I was going through some tough shit even if I was barley even a tween. I was bullied for not being skinny enough or not shopping at the right places . I had friends though . I was a lonely little bitch who didn't speak her feelings . The only one who new about my thoughts on self harm and depression was my dog . Pathetic right ? He was a happy little thing that was wayyy to excited everytime he saw me . Simba did so many stupid little things that made me laugh but when it came to crying my eyes out over harsh words not even his playful nibbles calmed me . I hated being this lonely , it came to a point were I would pray for a friend . Someone to listen to me , care for me and love me . Mind you I was t asking for a boyfriend .

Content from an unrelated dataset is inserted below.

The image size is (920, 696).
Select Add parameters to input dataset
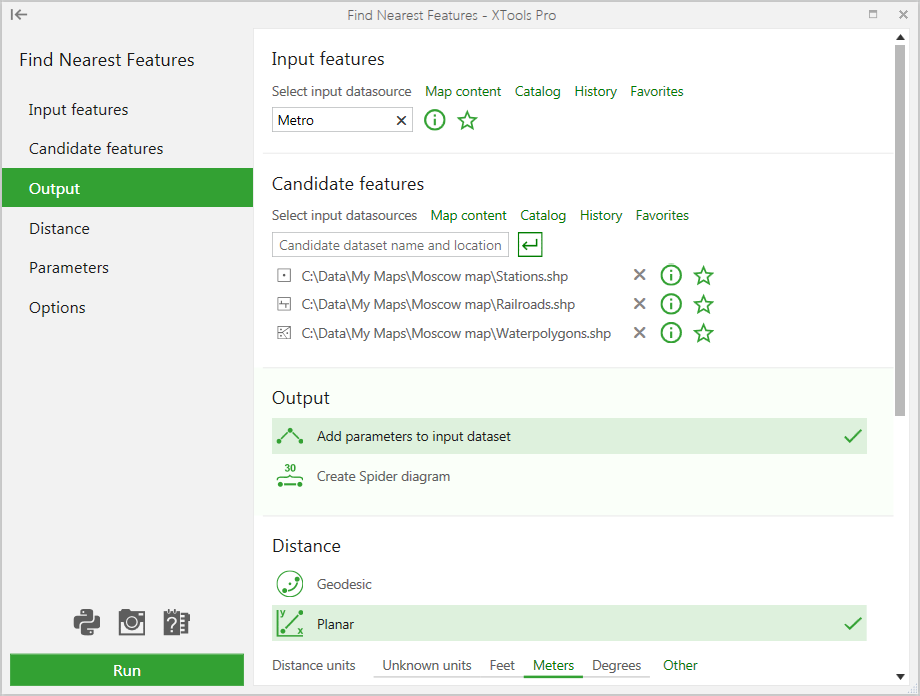point(413,437)
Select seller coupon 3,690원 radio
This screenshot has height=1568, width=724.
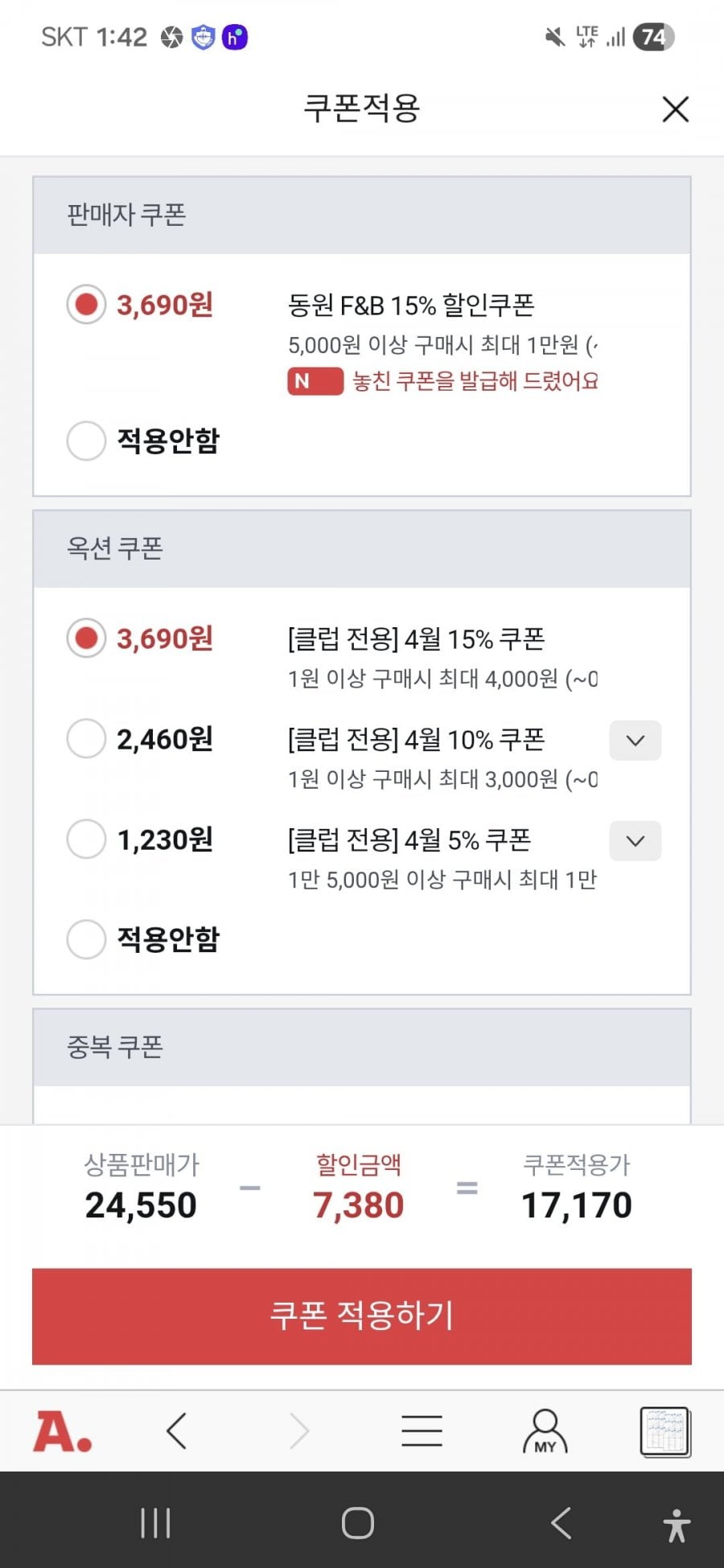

The day the little shit sat across from me I knew I disliked him . He nagged me with his rude remarks towards the teacher , and constantly pleaded to help him with the work . By help I meant copy . Fernando one day sat across from me not next to me . I was shook bitch . As the warning bell rang I saw Andrew rush in to the room and Mrs.A instructed him to sit next to me . I was horrified . He took a seat next to me and put his large red and black back pack against the seat . I stared at how he messily kept his papers organized . I was about to shit myself . As the class dragged on I couldn't help mad dog the shit out of Fernando and the teacher for making me sit next to this four year old . He would throw pieces of eraser at the teacher and call at the class hoe . TYPICAL

Andrew was always finding one way or another to start a conversation with Ashley . She was clearly too old to be a 7th grader but I didn't mind her . She was built like a woman though . You could tell she used that shit they sold at Victoria's Secret . I still struggled to make out of the children's section at target . She drank beer and had sex . I guess her reckless behavior and loud personality is what drew that skinny boy towards her .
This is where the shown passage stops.